(Problem description)
Repeat the lines from the line with "Where should I click to: Reply to Devon" to the line with "Image resolution: width=1086" in the listing below, keeping both end lines and adding nothing.

(Records)

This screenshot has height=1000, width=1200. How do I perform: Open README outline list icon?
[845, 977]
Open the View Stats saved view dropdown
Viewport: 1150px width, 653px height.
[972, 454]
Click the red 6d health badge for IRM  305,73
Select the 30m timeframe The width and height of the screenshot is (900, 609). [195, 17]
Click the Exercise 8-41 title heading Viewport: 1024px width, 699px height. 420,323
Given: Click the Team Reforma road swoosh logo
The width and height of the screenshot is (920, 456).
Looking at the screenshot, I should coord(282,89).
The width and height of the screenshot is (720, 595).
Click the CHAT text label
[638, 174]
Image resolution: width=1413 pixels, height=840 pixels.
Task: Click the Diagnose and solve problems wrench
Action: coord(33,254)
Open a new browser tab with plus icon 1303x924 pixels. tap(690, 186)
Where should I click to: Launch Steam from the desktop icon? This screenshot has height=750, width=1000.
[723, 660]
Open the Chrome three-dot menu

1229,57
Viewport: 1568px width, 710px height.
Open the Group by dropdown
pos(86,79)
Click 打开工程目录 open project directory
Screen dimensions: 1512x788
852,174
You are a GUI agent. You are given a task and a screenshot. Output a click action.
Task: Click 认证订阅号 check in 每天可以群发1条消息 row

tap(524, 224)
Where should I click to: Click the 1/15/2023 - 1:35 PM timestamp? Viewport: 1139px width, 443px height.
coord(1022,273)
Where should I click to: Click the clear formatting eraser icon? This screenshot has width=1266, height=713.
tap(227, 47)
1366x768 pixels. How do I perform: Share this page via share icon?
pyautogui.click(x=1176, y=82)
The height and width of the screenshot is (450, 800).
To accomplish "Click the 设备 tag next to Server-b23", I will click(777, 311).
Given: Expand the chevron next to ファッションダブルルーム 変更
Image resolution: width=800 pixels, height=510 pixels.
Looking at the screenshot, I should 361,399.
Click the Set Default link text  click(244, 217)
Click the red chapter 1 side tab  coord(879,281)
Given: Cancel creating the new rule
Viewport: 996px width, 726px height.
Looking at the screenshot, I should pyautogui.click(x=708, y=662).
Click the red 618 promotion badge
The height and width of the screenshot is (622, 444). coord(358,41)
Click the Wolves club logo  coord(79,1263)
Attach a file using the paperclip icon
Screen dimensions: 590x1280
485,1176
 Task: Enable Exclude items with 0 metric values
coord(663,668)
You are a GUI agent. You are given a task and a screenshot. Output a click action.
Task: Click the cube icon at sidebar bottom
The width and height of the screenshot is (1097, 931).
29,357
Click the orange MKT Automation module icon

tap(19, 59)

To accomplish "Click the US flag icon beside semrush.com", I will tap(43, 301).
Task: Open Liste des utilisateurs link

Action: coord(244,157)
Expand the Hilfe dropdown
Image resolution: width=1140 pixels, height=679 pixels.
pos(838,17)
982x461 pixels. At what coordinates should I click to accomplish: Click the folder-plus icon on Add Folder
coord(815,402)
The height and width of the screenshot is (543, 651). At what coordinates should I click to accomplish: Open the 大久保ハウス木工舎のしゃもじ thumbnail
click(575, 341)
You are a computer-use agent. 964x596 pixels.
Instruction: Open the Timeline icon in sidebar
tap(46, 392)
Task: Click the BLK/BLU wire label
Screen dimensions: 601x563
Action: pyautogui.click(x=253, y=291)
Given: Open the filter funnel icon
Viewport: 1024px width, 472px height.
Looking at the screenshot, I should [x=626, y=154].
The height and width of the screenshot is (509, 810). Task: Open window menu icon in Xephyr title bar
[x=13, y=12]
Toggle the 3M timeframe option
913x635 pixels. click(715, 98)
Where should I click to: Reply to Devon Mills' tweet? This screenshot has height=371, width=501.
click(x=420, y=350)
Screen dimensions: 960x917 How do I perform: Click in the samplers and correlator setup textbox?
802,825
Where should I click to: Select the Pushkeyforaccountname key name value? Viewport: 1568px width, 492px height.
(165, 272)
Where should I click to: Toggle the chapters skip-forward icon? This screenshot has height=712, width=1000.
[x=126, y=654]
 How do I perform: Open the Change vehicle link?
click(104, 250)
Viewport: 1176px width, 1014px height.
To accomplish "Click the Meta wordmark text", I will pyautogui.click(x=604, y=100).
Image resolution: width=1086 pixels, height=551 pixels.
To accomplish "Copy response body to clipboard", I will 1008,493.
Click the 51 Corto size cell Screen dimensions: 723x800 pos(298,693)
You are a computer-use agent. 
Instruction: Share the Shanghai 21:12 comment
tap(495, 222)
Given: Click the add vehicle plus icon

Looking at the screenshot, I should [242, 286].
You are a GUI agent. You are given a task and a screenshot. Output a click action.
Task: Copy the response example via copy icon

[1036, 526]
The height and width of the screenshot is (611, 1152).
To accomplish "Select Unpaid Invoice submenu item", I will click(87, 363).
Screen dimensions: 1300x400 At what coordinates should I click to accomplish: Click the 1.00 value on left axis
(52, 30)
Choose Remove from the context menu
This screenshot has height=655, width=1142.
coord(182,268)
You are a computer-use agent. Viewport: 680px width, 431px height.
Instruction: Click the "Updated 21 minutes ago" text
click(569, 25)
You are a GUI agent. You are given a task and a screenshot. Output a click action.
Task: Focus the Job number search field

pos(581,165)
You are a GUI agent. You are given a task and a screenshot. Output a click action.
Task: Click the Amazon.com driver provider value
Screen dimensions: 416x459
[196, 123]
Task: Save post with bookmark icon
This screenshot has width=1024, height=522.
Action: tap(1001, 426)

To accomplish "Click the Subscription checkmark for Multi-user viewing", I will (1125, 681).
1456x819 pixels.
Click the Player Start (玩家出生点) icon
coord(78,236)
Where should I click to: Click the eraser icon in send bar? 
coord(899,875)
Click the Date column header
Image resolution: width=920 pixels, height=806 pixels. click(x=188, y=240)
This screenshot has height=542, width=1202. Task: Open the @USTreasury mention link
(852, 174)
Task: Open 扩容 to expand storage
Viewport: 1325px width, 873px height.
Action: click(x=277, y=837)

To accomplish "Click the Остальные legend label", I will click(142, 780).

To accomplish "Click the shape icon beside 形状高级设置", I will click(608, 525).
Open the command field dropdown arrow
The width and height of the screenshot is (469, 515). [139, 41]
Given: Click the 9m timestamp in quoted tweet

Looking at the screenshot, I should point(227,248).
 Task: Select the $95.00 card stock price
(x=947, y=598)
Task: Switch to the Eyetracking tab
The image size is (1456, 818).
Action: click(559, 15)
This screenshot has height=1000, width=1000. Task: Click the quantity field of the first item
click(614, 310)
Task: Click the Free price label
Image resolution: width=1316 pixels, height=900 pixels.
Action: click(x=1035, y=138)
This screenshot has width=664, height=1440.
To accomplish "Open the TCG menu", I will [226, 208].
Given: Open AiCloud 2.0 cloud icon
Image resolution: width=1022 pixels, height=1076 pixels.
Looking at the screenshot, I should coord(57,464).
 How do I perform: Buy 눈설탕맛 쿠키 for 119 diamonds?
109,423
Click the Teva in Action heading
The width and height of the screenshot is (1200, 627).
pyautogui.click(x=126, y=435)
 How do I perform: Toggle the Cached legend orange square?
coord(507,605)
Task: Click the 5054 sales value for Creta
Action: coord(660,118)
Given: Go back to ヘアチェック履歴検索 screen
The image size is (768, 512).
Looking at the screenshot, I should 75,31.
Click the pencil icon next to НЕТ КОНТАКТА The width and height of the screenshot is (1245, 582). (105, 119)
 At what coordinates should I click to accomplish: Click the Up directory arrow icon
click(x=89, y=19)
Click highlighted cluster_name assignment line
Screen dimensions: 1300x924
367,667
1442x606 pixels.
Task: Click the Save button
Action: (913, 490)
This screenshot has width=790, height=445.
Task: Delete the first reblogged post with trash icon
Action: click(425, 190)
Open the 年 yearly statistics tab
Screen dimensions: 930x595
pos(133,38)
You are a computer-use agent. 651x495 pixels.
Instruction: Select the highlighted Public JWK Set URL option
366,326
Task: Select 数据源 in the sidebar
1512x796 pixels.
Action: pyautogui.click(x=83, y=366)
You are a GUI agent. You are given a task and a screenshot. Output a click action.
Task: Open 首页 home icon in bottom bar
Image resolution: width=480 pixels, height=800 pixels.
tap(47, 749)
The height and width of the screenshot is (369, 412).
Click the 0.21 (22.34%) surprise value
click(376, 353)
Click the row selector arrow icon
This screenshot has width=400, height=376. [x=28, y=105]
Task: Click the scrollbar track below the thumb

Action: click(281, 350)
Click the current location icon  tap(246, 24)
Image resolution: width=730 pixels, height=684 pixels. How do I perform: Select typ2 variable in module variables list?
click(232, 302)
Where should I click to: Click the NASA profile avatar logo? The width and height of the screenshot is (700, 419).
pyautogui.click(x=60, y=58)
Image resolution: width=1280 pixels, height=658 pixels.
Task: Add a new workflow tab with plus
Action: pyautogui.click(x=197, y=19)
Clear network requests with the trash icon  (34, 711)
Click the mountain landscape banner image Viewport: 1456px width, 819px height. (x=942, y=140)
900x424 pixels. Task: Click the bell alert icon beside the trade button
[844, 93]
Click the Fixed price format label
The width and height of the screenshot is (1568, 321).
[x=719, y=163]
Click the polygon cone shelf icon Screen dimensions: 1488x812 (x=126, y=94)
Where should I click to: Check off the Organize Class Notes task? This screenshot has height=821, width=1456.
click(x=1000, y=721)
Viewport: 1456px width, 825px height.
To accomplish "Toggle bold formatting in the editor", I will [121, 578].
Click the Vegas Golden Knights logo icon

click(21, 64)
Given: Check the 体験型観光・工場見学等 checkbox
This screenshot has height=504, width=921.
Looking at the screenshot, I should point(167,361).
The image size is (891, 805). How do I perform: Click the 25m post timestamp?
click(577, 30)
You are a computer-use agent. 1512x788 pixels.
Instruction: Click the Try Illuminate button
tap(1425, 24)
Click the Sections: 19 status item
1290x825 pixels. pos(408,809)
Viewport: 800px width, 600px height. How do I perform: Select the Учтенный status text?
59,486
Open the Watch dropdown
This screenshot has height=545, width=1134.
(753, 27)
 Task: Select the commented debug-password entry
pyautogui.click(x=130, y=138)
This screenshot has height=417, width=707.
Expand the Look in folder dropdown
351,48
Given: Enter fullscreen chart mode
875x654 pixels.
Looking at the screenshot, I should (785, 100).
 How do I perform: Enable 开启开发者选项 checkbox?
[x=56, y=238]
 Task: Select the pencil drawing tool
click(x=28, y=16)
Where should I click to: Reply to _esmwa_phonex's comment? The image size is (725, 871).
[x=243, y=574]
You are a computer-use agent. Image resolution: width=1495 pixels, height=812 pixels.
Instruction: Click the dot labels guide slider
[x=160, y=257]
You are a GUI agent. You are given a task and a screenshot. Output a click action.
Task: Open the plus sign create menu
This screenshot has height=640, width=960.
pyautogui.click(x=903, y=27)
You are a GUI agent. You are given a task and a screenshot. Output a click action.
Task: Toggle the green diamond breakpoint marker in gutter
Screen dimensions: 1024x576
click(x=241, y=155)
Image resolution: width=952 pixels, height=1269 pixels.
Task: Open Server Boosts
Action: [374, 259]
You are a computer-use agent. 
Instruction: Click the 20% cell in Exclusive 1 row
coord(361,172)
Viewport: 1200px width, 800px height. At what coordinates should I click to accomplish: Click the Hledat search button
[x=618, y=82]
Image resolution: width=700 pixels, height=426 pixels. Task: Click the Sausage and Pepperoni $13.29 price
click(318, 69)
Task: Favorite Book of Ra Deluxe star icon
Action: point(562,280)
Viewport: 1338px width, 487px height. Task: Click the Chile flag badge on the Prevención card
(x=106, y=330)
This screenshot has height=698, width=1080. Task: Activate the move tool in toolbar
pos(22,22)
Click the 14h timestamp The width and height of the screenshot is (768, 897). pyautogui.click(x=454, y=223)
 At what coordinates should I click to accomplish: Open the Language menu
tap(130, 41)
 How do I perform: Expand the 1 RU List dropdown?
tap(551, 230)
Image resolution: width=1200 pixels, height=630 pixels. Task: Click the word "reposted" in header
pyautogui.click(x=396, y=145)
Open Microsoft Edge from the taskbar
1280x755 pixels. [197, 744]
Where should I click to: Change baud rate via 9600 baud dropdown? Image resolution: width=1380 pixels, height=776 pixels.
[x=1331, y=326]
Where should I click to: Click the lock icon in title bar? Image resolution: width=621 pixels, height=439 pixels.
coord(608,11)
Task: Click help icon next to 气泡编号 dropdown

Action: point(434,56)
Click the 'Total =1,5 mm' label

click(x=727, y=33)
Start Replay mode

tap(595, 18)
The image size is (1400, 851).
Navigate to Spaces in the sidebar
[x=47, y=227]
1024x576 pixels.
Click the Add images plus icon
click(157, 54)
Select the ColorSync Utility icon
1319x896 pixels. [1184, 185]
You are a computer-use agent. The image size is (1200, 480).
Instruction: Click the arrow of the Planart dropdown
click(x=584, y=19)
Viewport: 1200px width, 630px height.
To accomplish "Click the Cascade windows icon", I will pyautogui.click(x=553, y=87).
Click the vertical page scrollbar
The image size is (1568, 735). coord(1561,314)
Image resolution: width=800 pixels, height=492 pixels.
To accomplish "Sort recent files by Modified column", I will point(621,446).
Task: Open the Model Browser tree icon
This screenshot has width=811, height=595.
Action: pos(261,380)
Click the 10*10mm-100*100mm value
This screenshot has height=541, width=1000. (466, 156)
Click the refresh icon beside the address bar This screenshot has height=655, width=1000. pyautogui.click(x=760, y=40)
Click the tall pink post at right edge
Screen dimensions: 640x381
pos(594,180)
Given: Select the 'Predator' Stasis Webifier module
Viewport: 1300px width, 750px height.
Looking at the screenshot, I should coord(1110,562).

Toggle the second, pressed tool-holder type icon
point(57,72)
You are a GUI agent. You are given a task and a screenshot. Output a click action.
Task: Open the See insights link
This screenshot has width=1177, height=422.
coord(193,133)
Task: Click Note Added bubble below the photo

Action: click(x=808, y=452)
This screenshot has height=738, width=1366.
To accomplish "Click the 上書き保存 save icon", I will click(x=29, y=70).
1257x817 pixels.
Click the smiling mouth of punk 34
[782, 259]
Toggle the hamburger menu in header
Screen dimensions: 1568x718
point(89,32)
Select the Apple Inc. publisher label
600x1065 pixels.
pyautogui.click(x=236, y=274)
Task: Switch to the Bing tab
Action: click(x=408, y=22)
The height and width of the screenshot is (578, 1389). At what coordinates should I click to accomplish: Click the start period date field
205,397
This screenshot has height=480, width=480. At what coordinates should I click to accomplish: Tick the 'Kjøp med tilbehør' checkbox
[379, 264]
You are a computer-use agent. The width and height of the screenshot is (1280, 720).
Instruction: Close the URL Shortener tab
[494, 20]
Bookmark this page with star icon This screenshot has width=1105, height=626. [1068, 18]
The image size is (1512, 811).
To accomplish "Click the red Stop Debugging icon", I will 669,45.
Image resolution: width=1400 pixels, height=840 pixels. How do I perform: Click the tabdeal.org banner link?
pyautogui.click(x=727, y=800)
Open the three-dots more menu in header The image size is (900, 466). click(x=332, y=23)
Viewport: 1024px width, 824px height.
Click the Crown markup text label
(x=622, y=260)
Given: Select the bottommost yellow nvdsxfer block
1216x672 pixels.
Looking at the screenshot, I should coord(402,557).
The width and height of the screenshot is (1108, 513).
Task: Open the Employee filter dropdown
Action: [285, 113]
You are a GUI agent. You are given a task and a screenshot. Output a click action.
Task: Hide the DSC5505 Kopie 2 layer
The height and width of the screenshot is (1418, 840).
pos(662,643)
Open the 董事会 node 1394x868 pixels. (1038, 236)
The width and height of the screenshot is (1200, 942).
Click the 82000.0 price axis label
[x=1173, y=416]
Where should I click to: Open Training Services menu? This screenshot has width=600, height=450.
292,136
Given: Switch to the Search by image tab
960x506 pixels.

(Solution to the problem)
Where should I click to: Reply to Devon Mills' tweet? This screenshot has height=371, width=501.
click(x=420, y=350)
Screen dimensions: 960x917 How do I perform: Click in the samplers and correlator setup textbox?
802,825
Where should I click to: Select the Pushkeyforaccountname key name value? Viewport: 1568px width, 492px height.
(165, 272)
Where should I click to: Toggle the chapters skip-forward icon? This screenshot has height=712, width=1000.
[x=126, y=654]
 How do I perform: Open the Change vehicle link?
click(104, 250)
Viewport: 1176px width, 1014px height.
To accomplish "Click the Meta wordmark text", I will pyautogui.click(x=604, y=100).
Image resolution: width=1086 pixels, height=551 pixels.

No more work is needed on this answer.